Fig. 1. Diagnostic diagram of OD600, Qv, and Tg analysis
As presented in Fig. 1A, the experimentally determined values (coloured squares) are tightly clustered around the predicted values (diagonal line), indicating a normal distribution of both the model’s predicted values and the experimental data, which further confirms the independence and normality of the residuals. As presented in Fig. 1B, the determined values (coloured squares) align closely with the predicted values (line) and are uniformly distributed on both sides, demonstrating that the quadratic regression model provides an excellent fit for the response surface of the experimental data. Figure 1C shows that the predicted values (coloured squares) are centred around the 0-axis, with none exceeding the limit value (red line), confirming that the model’s predictive accuracy meets the required standards. Figure 1D indicates that the values from the model’s predictions are randomly and uniformly distributed near the 0-axis, without any discernible patterns or anomalies, further validating the model’s effectiveness and its suitability for optimizing the three stress parameters, X, Y, and Z. After confirming the model’s validity through diagnostic evaluation, response surface analysis for X and Y was optimised using the Box-Behnken Design, with OD600, Qv, and Tg as the objectives, as shown in Table 1.
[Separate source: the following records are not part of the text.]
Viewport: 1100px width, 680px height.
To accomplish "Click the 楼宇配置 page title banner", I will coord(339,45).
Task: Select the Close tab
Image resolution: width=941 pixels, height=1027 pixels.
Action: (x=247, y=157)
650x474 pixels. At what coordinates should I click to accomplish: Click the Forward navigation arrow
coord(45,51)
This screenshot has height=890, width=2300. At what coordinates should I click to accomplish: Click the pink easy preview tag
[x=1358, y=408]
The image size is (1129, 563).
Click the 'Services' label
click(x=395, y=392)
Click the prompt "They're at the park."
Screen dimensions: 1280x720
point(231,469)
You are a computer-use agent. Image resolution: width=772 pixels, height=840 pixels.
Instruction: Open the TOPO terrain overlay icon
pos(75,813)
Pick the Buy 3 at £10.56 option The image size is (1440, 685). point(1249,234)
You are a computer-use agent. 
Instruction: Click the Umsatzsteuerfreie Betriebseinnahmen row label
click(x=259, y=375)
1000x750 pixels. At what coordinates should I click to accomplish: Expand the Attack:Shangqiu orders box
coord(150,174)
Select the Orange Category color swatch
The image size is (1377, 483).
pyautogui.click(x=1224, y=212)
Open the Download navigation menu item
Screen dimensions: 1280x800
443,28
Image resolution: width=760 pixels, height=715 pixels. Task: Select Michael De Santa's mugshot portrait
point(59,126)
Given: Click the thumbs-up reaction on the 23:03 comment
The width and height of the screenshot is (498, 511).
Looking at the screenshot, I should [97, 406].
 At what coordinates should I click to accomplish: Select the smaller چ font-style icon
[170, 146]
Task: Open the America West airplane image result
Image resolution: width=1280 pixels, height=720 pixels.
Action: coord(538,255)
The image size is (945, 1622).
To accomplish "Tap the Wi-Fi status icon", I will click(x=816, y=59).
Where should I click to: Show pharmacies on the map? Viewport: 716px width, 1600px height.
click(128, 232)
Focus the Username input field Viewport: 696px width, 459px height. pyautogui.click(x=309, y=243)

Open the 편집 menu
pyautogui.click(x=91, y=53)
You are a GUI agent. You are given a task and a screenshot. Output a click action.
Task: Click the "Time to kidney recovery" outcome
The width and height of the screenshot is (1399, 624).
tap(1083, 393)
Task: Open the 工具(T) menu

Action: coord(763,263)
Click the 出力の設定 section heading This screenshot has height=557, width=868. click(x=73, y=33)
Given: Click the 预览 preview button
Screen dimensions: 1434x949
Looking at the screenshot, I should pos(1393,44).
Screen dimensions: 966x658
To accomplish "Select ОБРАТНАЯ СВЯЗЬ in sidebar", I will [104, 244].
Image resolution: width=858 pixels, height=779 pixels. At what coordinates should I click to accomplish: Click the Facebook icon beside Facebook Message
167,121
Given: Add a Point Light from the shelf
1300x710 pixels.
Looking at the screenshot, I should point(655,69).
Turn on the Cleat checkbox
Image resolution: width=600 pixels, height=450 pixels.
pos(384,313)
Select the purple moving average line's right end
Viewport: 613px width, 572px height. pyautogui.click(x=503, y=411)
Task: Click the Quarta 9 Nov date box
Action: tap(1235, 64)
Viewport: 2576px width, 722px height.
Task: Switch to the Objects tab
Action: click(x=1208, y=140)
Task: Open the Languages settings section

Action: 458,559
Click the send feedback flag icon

Experimental design of MSJA cell morphology observation
To elucidate the mechanisms by which different stress treatments increase the survival rate of MSJA during spray drying, the diameter, morphology, and cell wall structure of MSJA were directly observed using FESEM. The observation and testing procedure was as follows: ① The dried MSJA particles were attached to the sample stage using conductive tape. ② The samples were sprayed with gold at multiple angles using an ion sputter coater. ③The size distribution and cell wall morphology of MSJA at 5 µ m and 2 µ m resolution were observed by FESEM at 5 kV acceleration voltage. ④Observe and capture each area three times, then select the clearest and most representative image for analysis.
Analysis and discussion of experimental results
Analysis of orthogonal experiment
The experiment was carried out according to the orthogonal experimental scheme. The obtained experimental data were plotted and analysed using Origin, and the resulting effects of X,* Y*, and Z on OD600, Qv, and Tg are shown in Fig. 2.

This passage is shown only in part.